Please copy all of the material below word for word, keeping every line unchanged.

> [The records]
** Start **

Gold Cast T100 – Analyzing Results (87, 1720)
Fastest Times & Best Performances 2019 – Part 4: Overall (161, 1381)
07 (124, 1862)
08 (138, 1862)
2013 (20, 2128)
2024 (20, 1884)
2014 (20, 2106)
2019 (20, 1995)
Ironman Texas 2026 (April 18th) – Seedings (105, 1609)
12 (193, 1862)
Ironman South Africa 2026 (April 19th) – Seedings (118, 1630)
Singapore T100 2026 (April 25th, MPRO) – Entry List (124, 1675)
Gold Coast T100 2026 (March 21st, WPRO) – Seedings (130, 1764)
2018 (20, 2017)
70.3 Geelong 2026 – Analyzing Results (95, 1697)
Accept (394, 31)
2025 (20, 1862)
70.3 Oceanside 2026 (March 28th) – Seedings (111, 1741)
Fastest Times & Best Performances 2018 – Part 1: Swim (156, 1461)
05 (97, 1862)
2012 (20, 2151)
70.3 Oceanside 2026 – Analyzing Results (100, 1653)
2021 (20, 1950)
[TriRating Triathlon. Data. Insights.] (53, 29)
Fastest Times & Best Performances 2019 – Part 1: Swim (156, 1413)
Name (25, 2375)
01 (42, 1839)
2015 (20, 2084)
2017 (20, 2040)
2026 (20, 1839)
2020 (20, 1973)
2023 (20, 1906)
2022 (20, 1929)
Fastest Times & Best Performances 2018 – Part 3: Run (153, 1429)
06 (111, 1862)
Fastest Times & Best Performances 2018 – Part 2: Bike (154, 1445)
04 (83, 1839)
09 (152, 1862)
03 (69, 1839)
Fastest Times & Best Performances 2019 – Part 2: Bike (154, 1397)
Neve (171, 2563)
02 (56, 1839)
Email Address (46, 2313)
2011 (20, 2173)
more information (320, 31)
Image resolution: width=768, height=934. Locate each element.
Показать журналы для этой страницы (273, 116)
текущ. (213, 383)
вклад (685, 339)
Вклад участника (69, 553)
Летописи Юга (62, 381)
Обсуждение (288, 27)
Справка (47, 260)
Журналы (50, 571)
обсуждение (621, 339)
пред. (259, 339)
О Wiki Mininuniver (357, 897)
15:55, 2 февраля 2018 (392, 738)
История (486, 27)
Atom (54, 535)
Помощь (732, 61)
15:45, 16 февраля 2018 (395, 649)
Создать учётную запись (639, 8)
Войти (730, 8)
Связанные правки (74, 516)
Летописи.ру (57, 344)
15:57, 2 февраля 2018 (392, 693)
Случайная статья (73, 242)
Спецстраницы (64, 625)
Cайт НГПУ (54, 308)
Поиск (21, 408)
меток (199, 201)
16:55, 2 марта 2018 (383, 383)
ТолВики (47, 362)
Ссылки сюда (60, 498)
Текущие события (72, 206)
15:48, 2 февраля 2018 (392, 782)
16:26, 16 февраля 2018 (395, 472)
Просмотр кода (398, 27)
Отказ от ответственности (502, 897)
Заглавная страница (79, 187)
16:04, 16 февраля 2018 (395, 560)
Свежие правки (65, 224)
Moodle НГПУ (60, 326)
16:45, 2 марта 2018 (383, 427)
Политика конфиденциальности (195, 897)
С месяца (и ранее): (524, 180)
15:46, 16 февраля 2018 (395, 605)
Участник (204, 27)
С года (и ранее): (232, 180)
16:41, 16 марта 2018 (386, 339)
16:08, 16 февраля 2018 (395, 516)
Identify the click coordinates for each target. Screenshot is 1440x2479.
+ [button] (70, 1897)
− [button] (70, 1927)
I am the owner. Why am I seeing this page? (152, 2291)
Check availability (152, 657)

** End **

> [Task answer]
Gold Cast T100 – Analyzing Results (87, 1720)
Fastest Times & Best Performances 2019 – Part 4: Overall (161, 1381)
07 (124, 1862)
08 (138, 1862)
2013 (20, 2128)
2024 (20, 1884)
2014 (20, 2106)
2019 (20, 1995)
Ironman Texas 2026 (April 18th) – Seedings (105, 1609)
12 (193, 1862)
Ironman South Africa 2026 (April 19th) – Seedings (118, 1630)
Singapore T100 2026 (April 25th, MPRO) – Entry List (124, 1675)
Gold Coast T100 2026 (March 21st, WPRO) – Seedings (130, 1764)
2018 (20, 2017)
70.3 Geelong 2026 – Analyzing Results (95, 1697)
Accept (394, 31)
2025 (20, 1862)
70.3 Oceanside 2026 (March 28th) – Seedings (111, 1741)
Fastest Times & Best Performances 2018 – Part 1: Swim (156, 1461)
05 (97, 1862)
2012 (20, 2151)
70.3 Oceanside 2026 – Analyzing Results (100, 1653)
2021 (20, 1950)
[TriRating Triathlon. Data. Insights.] (53, 29)
Fastest Times & Best Performances 2019 – Part 1: Swim (156, 1413)
Name (25, 2375)
01 (42, 1839)
2015 (20, 2084)
2017 (20, 2040)
2026 (20, 1839)
2020 (20, 1973)
2023 (20, 1906)
2022 (20, 1929)
Fastest Times & Best Performances 2018 – Part 3: Run (153, 1429)
06 (111, 1862)
Fastest Times & Best Performances 2018 – Part 2: Bike (154, 1445)
04 (83, 1839)
09 (152, 1862)
03 (69, 1839)
Fastest Times & Best Performances 2019 – Part 2: Bike (154, 1397)
Neve (171, 2563)
02 (56, 1839)
Email Address (46, 2313)
2011 (20, 2173)
more information (320, 31)
Image resolution: width=768, height=934. Locate each element.
Показать журналы для этой страницы (273, 116)
текущ. (213, 383)
вклад (685, 339)
Вклад участника (69, 553)
Летописи Юга (62, 381)
Обсуждение (288, 27)
Справка (47, 260)
Журналы (50, 571)
обсуждение (621, 339)
пред. (259, 339)
О Wiki Mininuniver (357, 897)
15:55, 2 февраля 2018 (392, 738)
История (486, 27)
Atom (54, 535)
Помощь (732, 61)
15:45, 16 февраля 2018 (395, 649)
Создать учётную запись (639, 8)
Войти (730, 8)
Связанные правки (74, 516)
Летописи.ру (57, 344)
15:57, 2 февраля 2018 (392, 693)
Случайная статья (73, 242)
Спецстраницы (64, 625)
Cайт НГПУ (54, 308)
Поиск (21, 408)
меток (199, 201)
16:55, 2 марта 2018 (383, 383)
ТолВики (47, 362)
Ссылки сюда (60, 498)
Текущие события (72, 206)
15:48, 2 февраля 2018 (392, 782)
16:26, 16 февраля 2018 (395, 472)
Просмотр кода (398, 27)
Отказ от ответственности (502, 897)
Заглавная страница (79, 187)
16:04, 16 февраля 2018 (395, 560)
Свежие правки (65, 224)
Moodle НГПУ (60, 326)
16:45, 2 марта 2018 (383, 427)
Политика конфиденциальности (195, 897)
С месяца (и ранее): (524, 180)
15:46, 16 февраля 2018 (395, 605)
Участник (204, 27)
С года (и ранее): (232, 180)
16:41, 16 марта 2018 (386, 339)
16:08, 16 февраля 2018 (395, 516)
Identify the click coordinates for each target. Screenshot is 1440x2479.
+ [button] (70, 1897)
− [button] (70, 1927)
I am the owner. Why am I seeing this page? (152, 2291)
Check availability (152, 657)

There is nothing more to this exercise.